Most people in areas where malaria prevalence is high develop a certain amount of immunity to the disease by the time they reach adolescence. That’s why the RTS,S vaccine, which is becoming available in parts of Africa, was created for kids ages 5 and younger. But a full dose of the vaccine is still only 30% effective against death. Experts are calling it a tool against malaria, one that’s best used along with other defenses.

“The vaccine is not 100% effective, so you still have people that fall sick, and you treat them with a drug, and that drug is artemisinin-based combination therapy,” says Conteh, who is part of a team that’s working on a vaccine that would target a different phase in the parasite’s life cycle than the RTS,S vaccine. The two could potentially be used in tandem, but trials are still underway.

Future vaccines will also have to address the sieve effect, in which parasites that look different enough to the immune system are able to slip through the protection.

“It’s not unlike what we’ve seen with the coronavirus. It’s very effective against the original version, and less effective against the Delta variant,” Wirth says. “We expect this could happen with malaria vaccines.”

Multiple alleles — or versions of a gene — could be the answer.

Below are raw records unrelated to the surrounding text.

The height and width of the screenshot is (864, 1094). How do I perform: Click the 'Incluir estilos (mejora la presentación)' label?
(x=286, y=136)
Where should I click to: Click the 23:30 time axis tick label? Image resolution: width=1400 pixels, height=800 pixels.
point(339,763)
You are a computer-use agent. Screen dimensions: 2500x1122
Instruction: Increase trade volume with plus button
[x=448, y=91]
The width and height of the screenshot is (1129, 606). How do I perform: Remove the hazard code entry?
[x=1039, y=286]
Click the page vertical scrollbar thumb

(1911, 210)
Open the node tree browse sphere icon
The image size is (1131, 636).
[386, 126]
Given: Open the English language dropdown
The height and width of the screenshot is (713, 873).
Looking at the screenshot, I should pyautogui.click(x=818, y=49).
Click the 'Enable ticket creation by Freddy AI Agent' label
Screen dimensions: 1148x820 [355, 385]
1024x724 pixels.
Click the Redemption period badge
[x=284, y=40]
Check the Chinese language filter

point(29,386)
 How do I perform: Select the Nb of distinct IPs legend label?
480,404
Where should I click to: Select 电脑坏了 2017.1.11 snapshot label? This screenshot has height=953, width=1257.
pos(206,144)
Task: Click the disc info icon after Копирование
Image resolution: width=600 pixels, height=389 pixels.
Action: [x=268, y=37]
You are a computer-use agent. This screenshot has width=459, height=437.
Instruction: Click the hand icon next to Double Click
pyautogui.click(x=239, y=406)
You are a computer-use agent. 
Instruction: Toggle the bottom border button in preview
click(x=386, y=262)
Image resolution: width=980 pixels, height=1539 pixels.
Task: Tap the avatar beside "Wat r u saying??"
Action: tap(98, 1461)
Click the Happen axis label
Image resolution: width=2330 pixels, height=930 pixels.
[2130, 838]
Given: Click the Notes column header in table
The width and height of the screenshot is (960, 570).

“The pneumococcal vaccine contains as many as 24 different antigen types to protect against all the different strains. It’s not uncommon to take a multi-approach to vaccines, and that could be used to create a malaria vaccine that’s protective against many different mutations,” Wirth says.

Despite its shortcomings, the RTS,S vaccine is the first huge step in figuring out what types of vaccines may work best in the future. Wirth says the mRNA technology mastered during the push for a COVID-19 vaccine will open new doors for vaccines against other diseases, which may include malaria.

“Mosquitoes have evolved with humans for thousands of years; they are very adapted to human metabolism. I think it’s naive to think we will come up with a magic bullet, but we can create better vaccines,” she says.